Pointing data for screenshots:
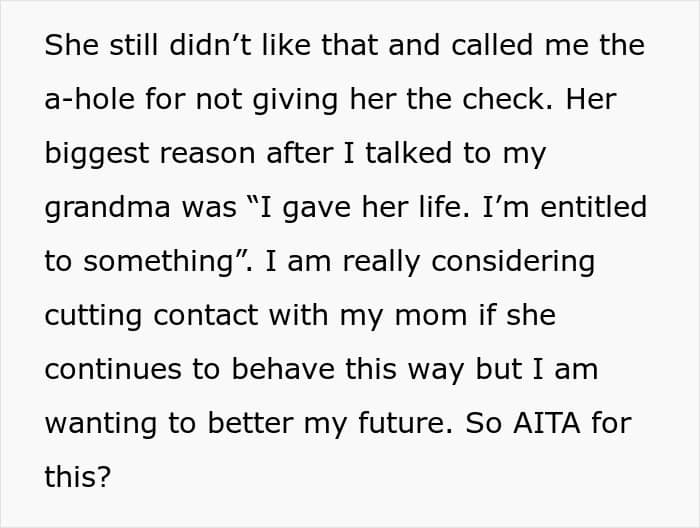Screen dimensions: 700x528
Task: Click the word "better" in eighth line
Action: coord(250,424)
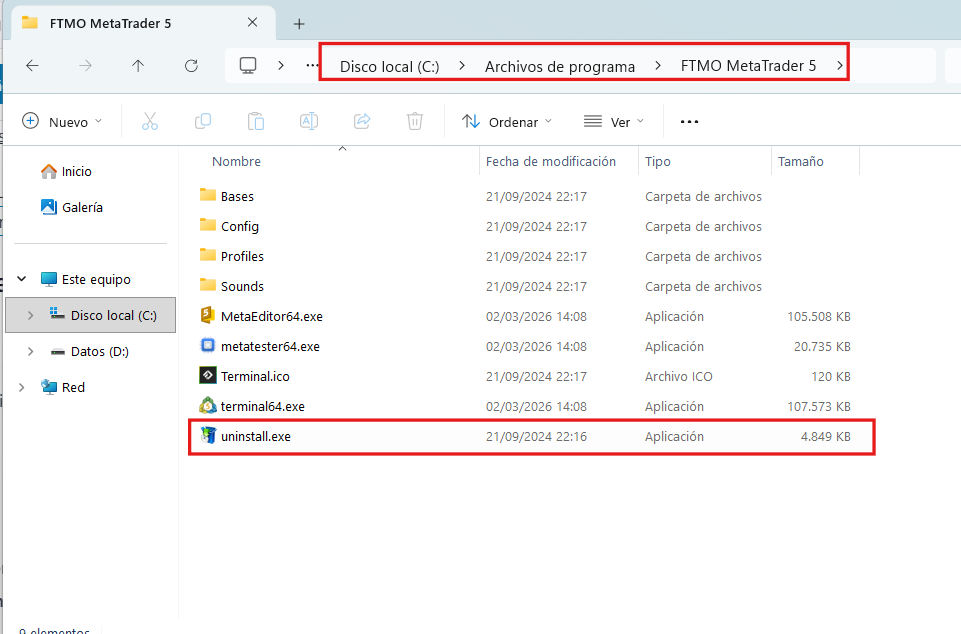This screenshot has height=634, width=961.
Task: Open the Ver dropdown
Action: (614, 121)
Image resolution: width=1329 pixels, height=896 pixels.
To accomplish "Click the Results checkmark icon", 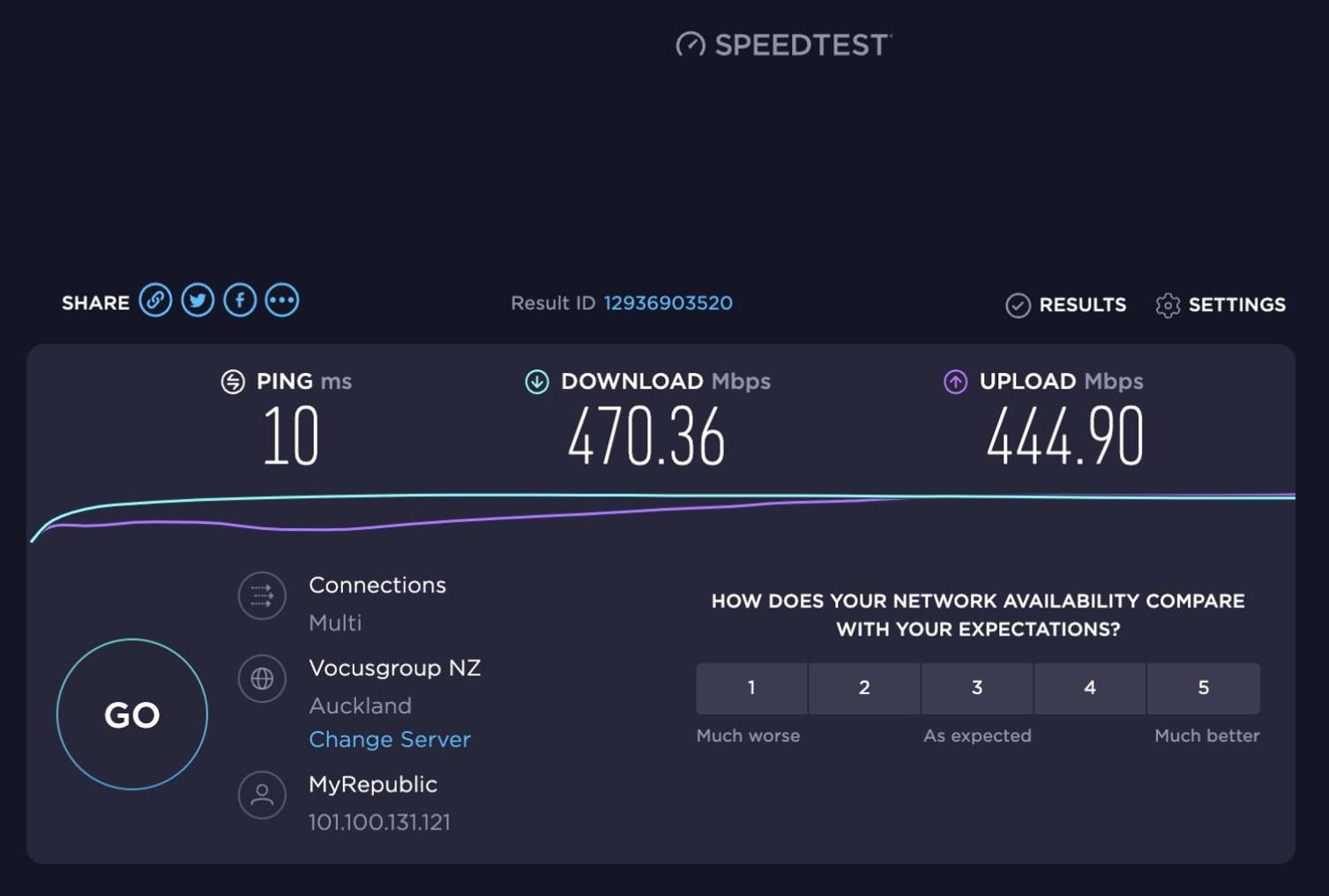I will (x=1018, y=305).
...
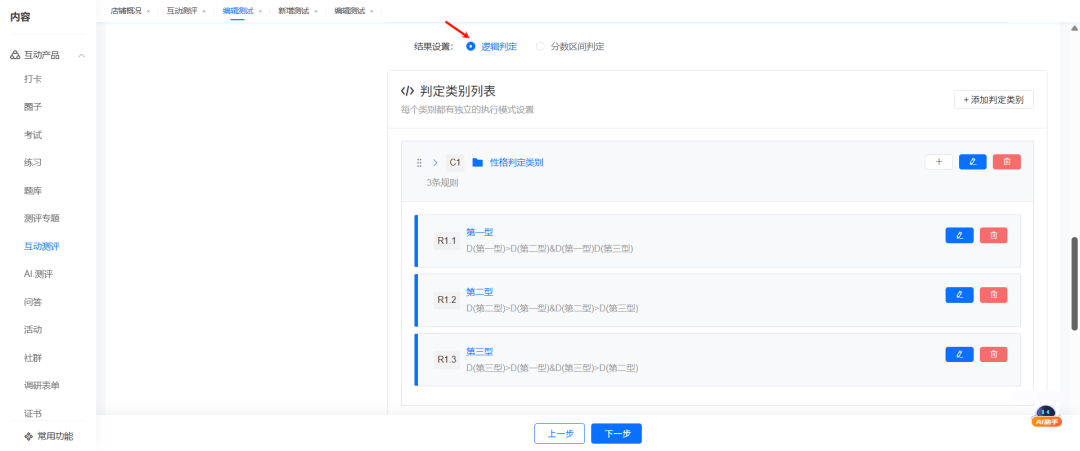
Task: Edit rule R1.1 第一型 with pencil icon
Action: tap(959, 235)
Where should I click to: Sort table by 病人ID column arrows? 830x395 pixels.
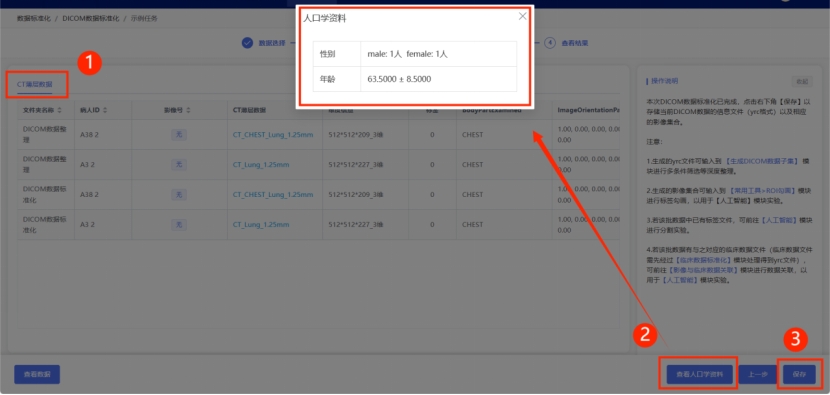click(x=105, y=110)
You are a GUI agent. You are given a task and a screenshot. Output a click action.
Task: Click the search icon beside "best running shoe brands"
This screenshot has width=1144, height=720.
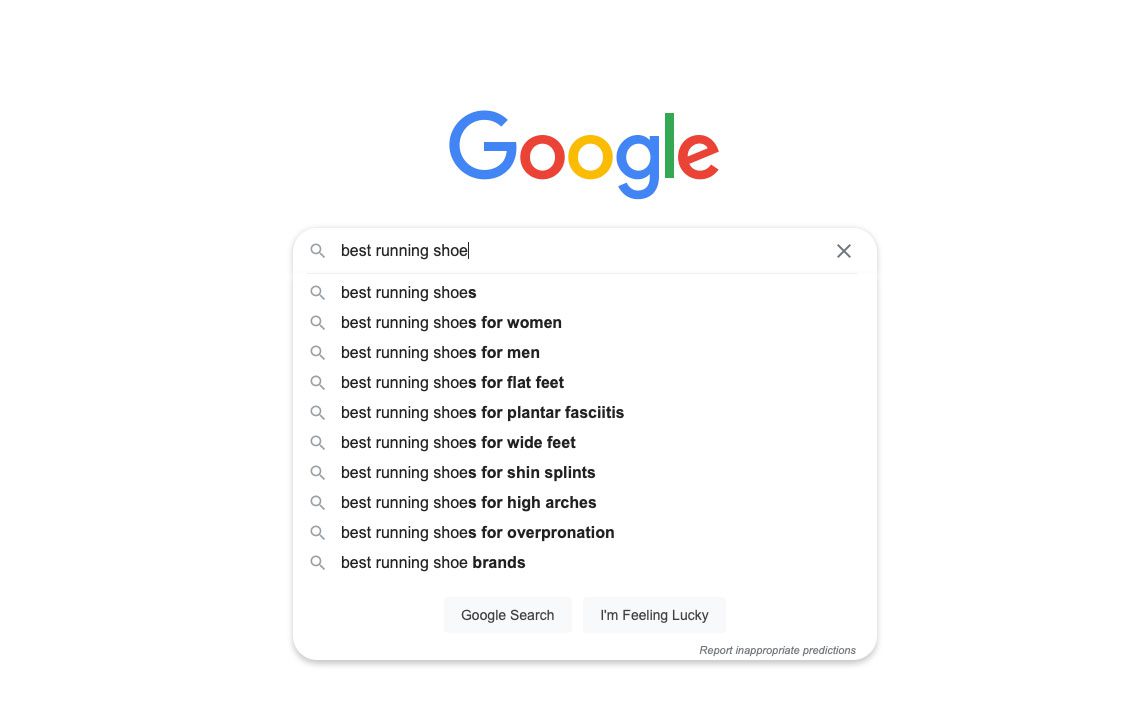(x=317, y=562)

What you will do
Convert the data into a Markdown table with the columns No. and Line, starting at the line that contains "You are a GUI" and ending at the line that contains "(x=317, y=562)". Skip blank lines and leave out the pictures.

Final result
| No. | Line |
|---|---|
| 1 | You are a GUI agent. You are given a task and a screenshot. Output a click action. |
| 2 | Task: Click the search icon beside "best running shoe brands" |
| 3 | This screenshot has width=1144, height=720. |
| 4 | (x=317, y=562) |